Un saluto, senza polemica.

Lila ha detto...

@ madama Dorè
ho fatto un viaggio fra i complessi, un po' per ridere un po' per riflettere; e il finale è venuto scrivendo. Come sempre, la libertà e la via sono dentro di noi.


@ Federico
grazie. Non avrei saputo rispondere meglio, se non dilungandomi come farò.
Come dici: al limite si muore lottando!
Grazie ancora, ho tanto da imparare da te :)


@ Federica
la parte del "niente da invidiare..." è assolutamente contestuale al post ed all'esempio di imitazione che a volte ci fa credere d'aver trovato qualcosa al di fuori di noi, che possa farci felici.
Il "che senso ha" trova in parte una risposta in chi, come te, pare giustificare un atto che io comunque rispetto, e 'capisco', intendendo con ciò un ragionamento e non una condivisione, che mi fa in parte essere d'accordo anche con l'eutanasia.
Ma, per me, l'ho contemplato con così tanta serietà da restare seduta a guardarlo, il desiderio di farla finita, finchè qualcosa mi ha detto 'vai avanti'. Anche se non lo vedi ora, ORA c'è qualcosa per cui val la pena andare avanti.

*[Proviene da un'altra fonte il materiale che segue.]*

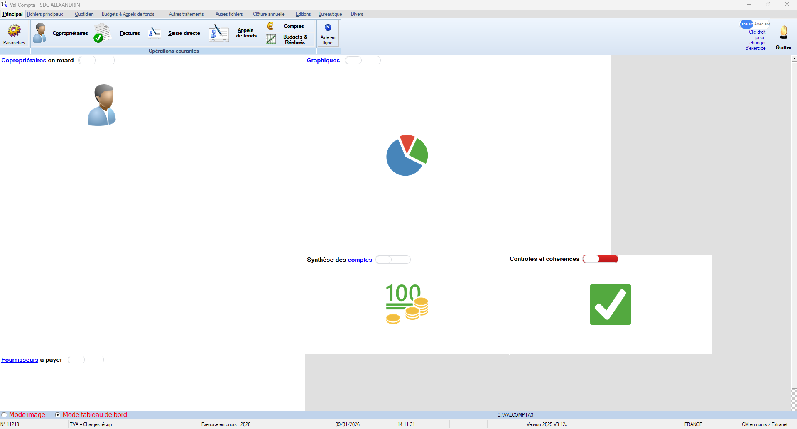This screenshot has width=797, height=429.
Task: Click the Comptes euro coin icon
Action: coord(270,26)
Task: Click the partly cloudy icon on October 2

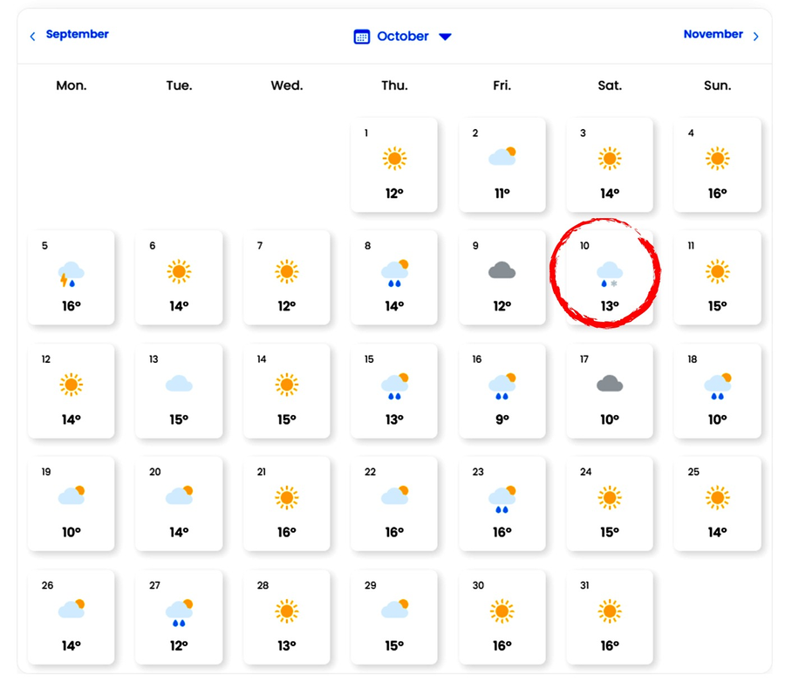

Tuttavia, benchè si possa esercitare la COM-prensione nei confronti di tanta disperazione, il mio rispetto va a chi lotta:
A chi a ventotto anni ha una leucemia linfoide acuta e dolori incoercibili alla morfina, e si preoccupa di vivere accanto alla suocera. A chi lotta fino alla fine anche con metastasi diffuse ovunque, e si preoccupa di far fare la ginnastica ai suoi figli, e si alza ogni mattina andando a fare la terapia, sperando di tornare per rimboccargli le coperte.
E a chi, dall'altro lato, si alza ogni mattina e va a pulire il corpo di quelli attaccati ad un tubo, che lottano per vivere, nonstante la vita.

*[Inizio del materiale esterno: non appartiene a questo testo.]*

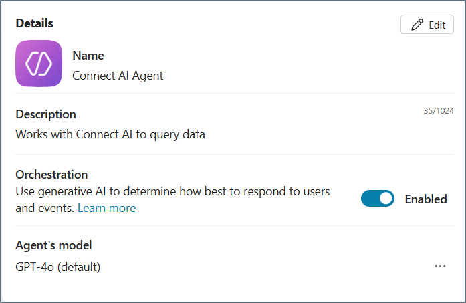This screenshot has height=303, width=466.
Task: Click the "and events." text before Learn more
Action: pos(45,208)
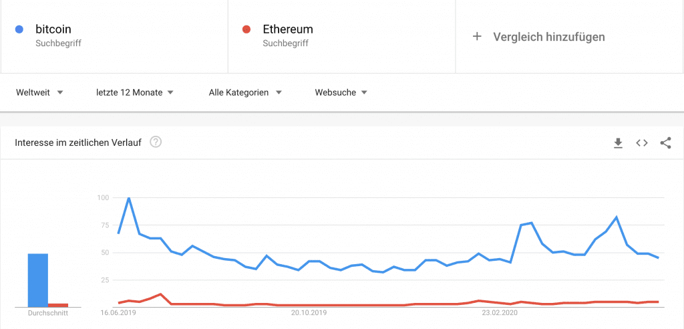Download the interest over time chart data
This screenshot has width=684, height=329.
[x=618, y=142]
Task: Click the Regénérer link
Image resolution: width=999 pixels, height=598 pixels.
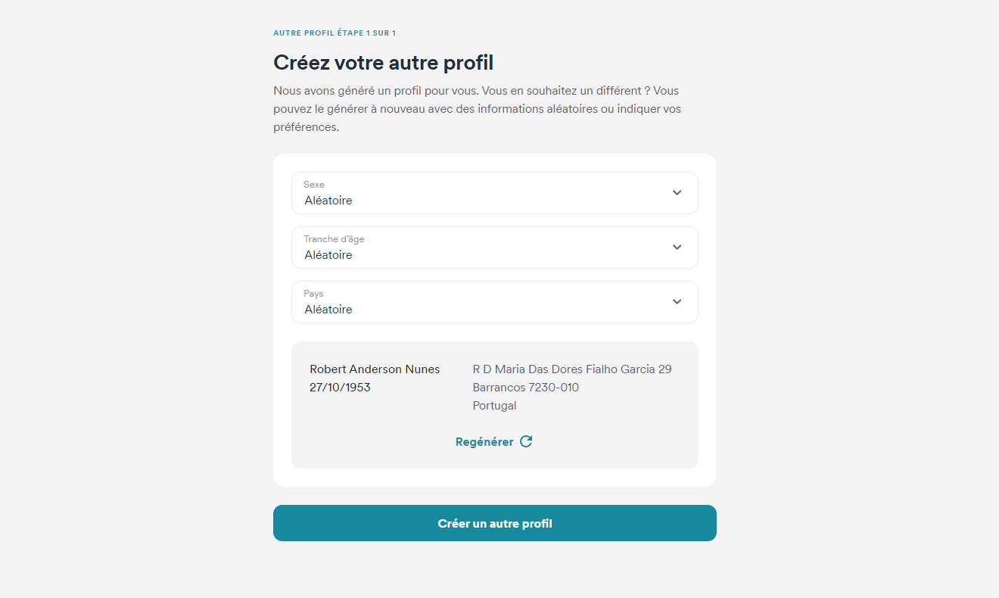Action: (x=484, y=441)
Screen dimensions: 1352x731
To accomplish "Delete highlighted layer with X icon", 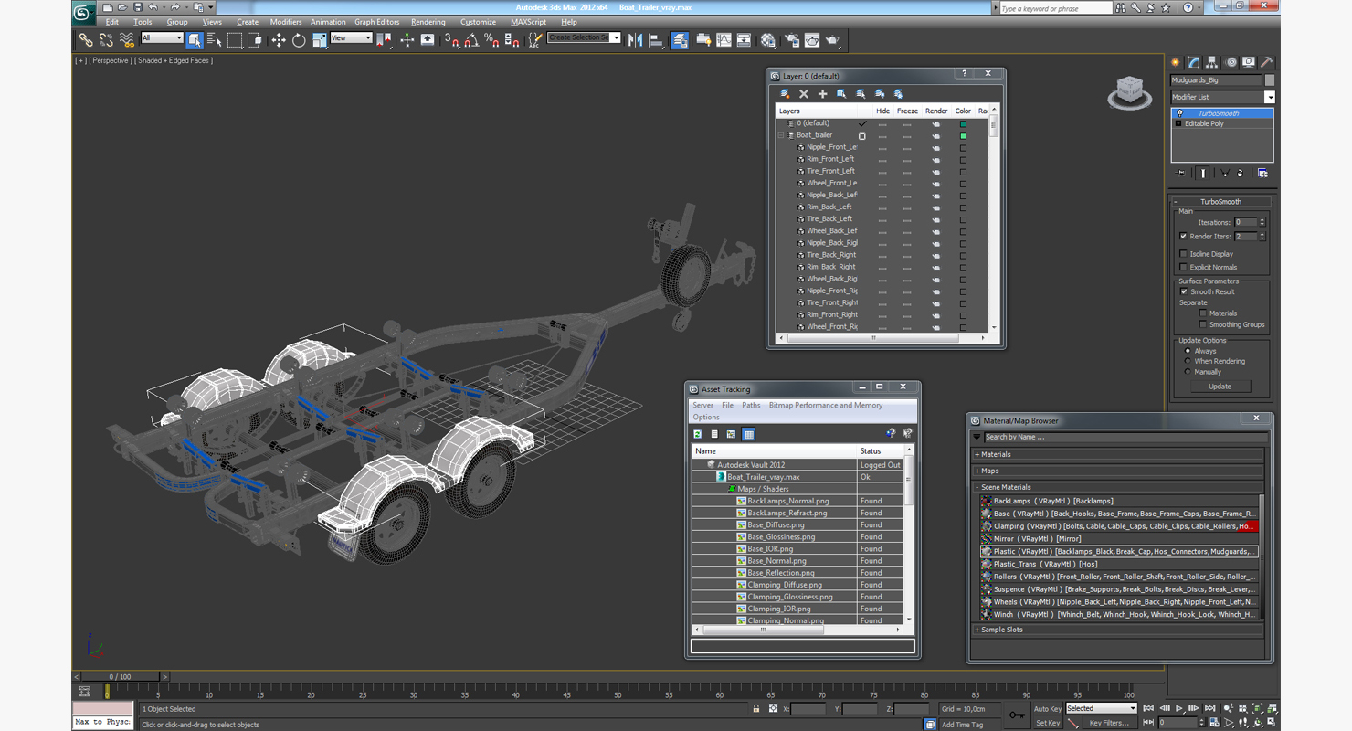I will tap(804, 94).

E, tanto per ipotesi, non sempre chi la fa finita è davvero libero. A volte è schiavo senza coscienza di una malattia che si chiama depressione, e che può essere indotta dai farmaci, che ottundono la capacità di giudizio.
Ma tant'è, libertà è anche scegliere di morire a novantacinque anni per un atto di prorpia mano. E dato che nessuno di noi c'era, resta la domanda: che senso ha?
o se vuoi, per spegnere il fuoco e non fare polemica: cosa l'ha spinto?